5. Aziz Thomas Aquinas (1225-1274)
O, skolastisizmin en önemli isimlerinden biridir. Aziz Augustinus felsefesiyle uzlaştırmaya çalıştığı Aristoteles ve İbn Rüşdlerin felsefesini inceler. Filozof akıl ve inanç arasındaki ilişkiye ilişkin olarak bir bağımlılığın olduğunu savunacaktır. birincinin ikinciye tabi kılınması (felsefenin teolojiye ve kilisenin teolojiye tabi kılınması) şart). Çünkü akıl, inancın bazı gerçekleri anlamasına yardımcı olsa da, Üçlü Birlik gibi bazıları ancak vahiy yoluyla bilinir. O, o dönemde hüküm süren aşırı gerçekçiliğe karşı ılımlı bir gerçekçiliği savunacak, ancak tümellerin varlığını nominalizme ve kavramsalcılığa karşı savundu.
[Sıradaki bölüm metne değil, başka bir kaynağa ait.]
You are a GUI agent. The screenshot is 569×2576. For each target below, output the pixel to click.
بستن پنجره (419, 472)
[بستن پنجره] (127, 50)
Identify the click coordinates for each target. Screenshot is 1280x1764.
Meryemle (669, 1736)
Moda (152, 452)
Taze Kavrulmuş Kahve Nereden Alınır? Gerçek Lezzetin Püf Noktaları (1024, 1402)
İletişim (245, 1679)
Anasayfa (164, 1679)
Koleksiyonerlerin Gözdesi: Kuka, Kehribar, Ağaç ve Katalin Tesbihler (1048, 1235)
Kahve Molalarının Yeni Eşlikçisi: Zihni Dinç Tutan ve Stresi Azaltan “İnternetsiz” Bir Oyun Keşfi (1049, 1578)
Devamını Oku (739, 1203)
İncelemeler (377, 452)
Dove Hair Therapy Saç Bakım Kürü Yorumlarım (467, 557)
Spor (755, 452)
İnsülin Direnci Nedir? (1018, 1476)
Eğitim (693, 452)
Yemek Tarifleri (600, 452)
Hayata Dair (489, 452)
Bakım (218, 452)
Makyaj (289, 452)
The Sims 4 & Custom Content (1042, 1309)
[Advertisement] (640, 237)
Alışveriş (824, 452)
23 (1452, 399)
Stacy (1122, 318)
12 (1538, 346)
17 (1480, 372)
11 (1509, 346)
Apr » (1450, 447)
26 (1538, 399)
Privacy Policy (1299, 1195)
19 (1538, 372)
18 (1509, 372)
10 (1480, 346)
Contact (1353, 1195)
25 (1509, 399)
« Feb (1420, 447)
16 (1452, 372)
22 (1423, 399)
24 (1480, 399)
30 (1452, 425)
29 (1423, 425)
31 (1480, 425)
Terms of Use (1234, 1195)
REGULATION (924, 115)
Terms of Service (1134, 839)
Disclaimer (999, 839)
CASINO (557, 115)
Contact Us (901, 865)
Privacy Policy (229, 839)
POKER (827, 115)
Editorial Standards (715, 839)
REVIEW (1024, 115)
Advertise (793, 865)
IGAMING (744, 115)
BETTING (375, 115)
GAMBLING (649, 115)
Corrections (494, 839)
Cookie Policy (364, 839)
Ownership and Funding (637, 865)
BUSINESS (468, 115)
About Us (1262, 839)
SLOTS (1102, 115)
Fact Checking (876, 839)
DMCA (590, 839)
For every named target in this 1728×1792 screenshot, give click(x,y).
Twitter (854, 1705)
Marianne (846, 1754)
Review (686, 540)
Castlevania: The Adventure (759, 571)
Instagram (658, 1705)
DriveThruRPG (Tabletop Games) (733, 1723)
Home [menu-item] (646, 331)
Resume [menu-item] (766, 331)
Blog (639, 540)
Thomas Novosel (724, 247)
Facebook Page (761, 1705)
6. Juan Duns Escoto (1266-1308)
İskoç ilahiyatçı ve filozof, kendi okulunun yaratıcısı ve en önemli yazılarının yazarı Kararlar ile ilgili yorumlar Y Quodlibetik sorunlar, Tanrı'nın varlığını kanıtlamak için nedensellik ve olasılık kavramlarının nerede analiz edileceği. Bu düşünür, teoloji ve felsefenin bağımsız olmalarına rağmen, ikincinin birinciye yardımcı olabileceğinden birbirini tamamladığını doğrular.
7. Ockhamlı William (1285-1349)
İngiliz filozof ve ilahiyatçı ve skolastik ilahiyatçı ve nominalist okulun baş temsilcisidir. Tanrı'nın varlığını akıl yoluyla kanıtlama olanağı, çünkü yalnızca akıl yoluyla kanıtlanabilir. ilahi vahiy. Akıl ile inanç, felsefe ile teoloji arasında tam bir kopuşu varsayar. "Ockham'ın usturası" veya ekonomi ilkesi olarak bilinen ilke, varlıkların gereksiz yere çoğalmasını reddeden ona atfedilir. Ockham ile skolastik felsefenin gerilemesi ve modern çağın başlangıcı başlar.